You and your dependent must notify the Welfare Trust of the occurrence of the events shown in (a) (ii) or (b) above. The notice should be given to the Trust as soon as is reasonably possible after the date the event occurred.

Within 45 days of receipt of notice that an event ending in a dependent's coverage has occurred, The Preferred Group, Inc., Inc. shall send notice to your dependent of the right to continue the coverage.

To continue coverage, you or your dependent must apply in writing to The Preferred Group, Inc., Inc. within 60 days of the later of (1) the date the coverage ends; and (2) the date you or your dependent receive notice of the right to continue the coverage.

You or your dependent must pay the required amount if any, for the continued coverage. The Preferred Group, Inc. will inform you of the monthly amount to be paid. You or your dependent must also pay such amount for any period of continued coverage which began prior to the election of such continuance. This amount must be paid within 45 days after the date the continued coverage is elected.

The continued coverage will begin on the date after the date coverage would have ended. It will end when the first of the following events occurs:

(a) the Group Plan terminates:
(b) the end of the period allowed for continued coverage;
(c) the end of the period for which contributions were paid;
(d) the date you or your dependent become covered under a group plan;
(e) the date you or your dependent become eligible for Medicare;
(f) the date your former spouse remarries and thereby becomes covered under a group plan.

DENTAL INSURANCE

Upon receipt of due proof of claim, Dental benefits are payable you.

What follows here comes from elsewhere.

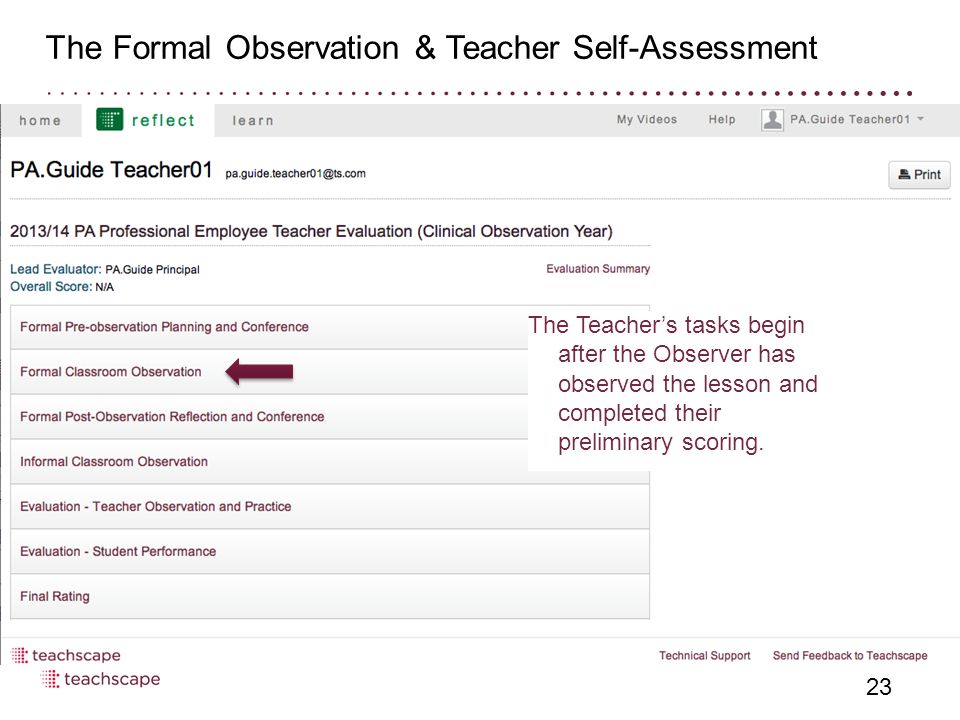Click the printer icon on the Print button
The height and width of the screenshot is (720, 960).
(904, 174)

Benefits payable under your dental expense coverage for covered services may be assigned by you to the provider who performed the service.

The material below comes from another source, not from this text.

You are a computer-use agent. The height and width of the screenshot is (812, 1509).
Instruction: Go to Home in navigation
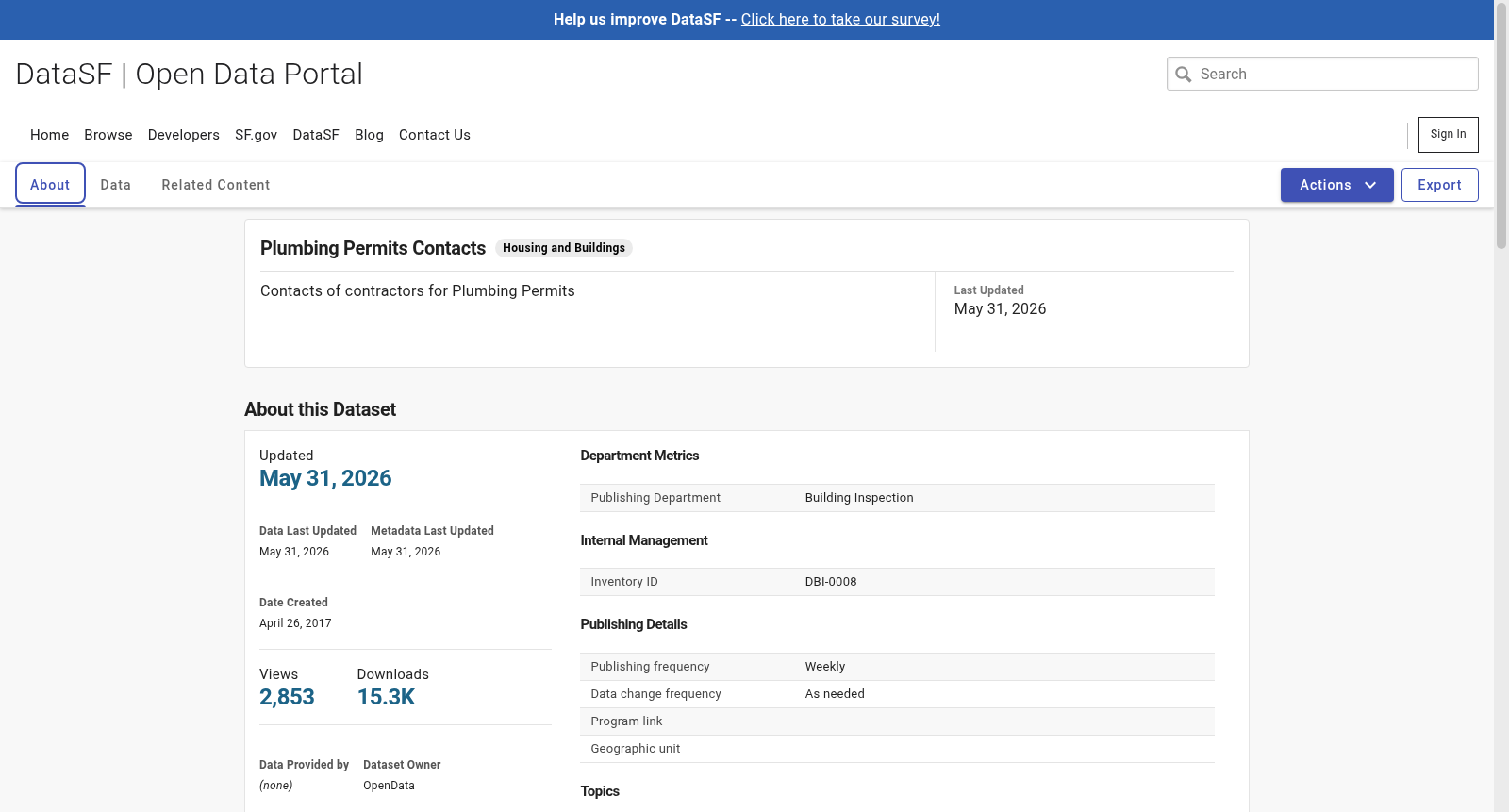point(50,135)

Notice of Claim: Written notice of the event on which claim is based must be given to the Plan Coordinator within 20 days after the loss for which claim is made. Late notice will be accepted only if it is furnished as soon as is reasonably possible.

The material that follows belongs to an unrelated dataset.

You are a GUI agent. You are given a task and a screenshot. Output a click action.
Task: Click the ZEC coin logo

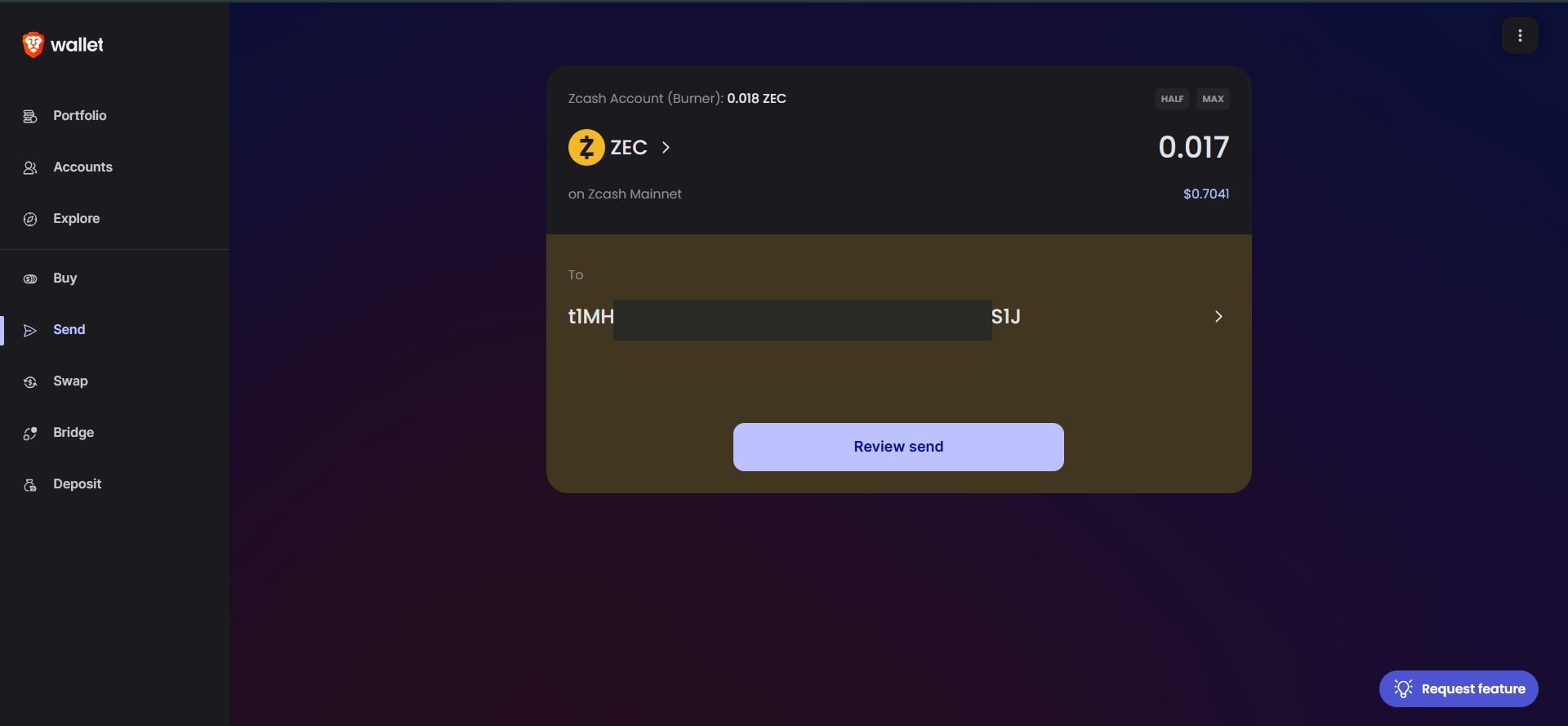click(586, 148)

On receipt of such notice, you will be given forms for filing proof of claim. If you have not been given such forms within fifteen days after the receipt of notice, you can fulfill the terms of the Plan as to proof of claim by giving written proof of. (I) the occurrence of the loss: (ii) the nature of the loss; and (iii) the extent of the loss.

Such proof must be given within the time stated in "Proof of Claim" below.

Proof of Claim: Written proof of claim must be given to the Plan Coordinator within 90 days after the date of loss for which claim is made. Late proof will be accepted only if it is furnished as soon as is reasonably possible. Itemized bills may be required as part of proof of claim.

Examinations: The Plan Coordinator at its own expense has the right to have a doctor examine any person when it deems it reasonably necessary while there is a claim pending under the plan.

Legal Actions: No one may sue for payment of claim less than sixty days after due proof of claim is furnished or more than 2 years after the date proof of claim is required by the plan.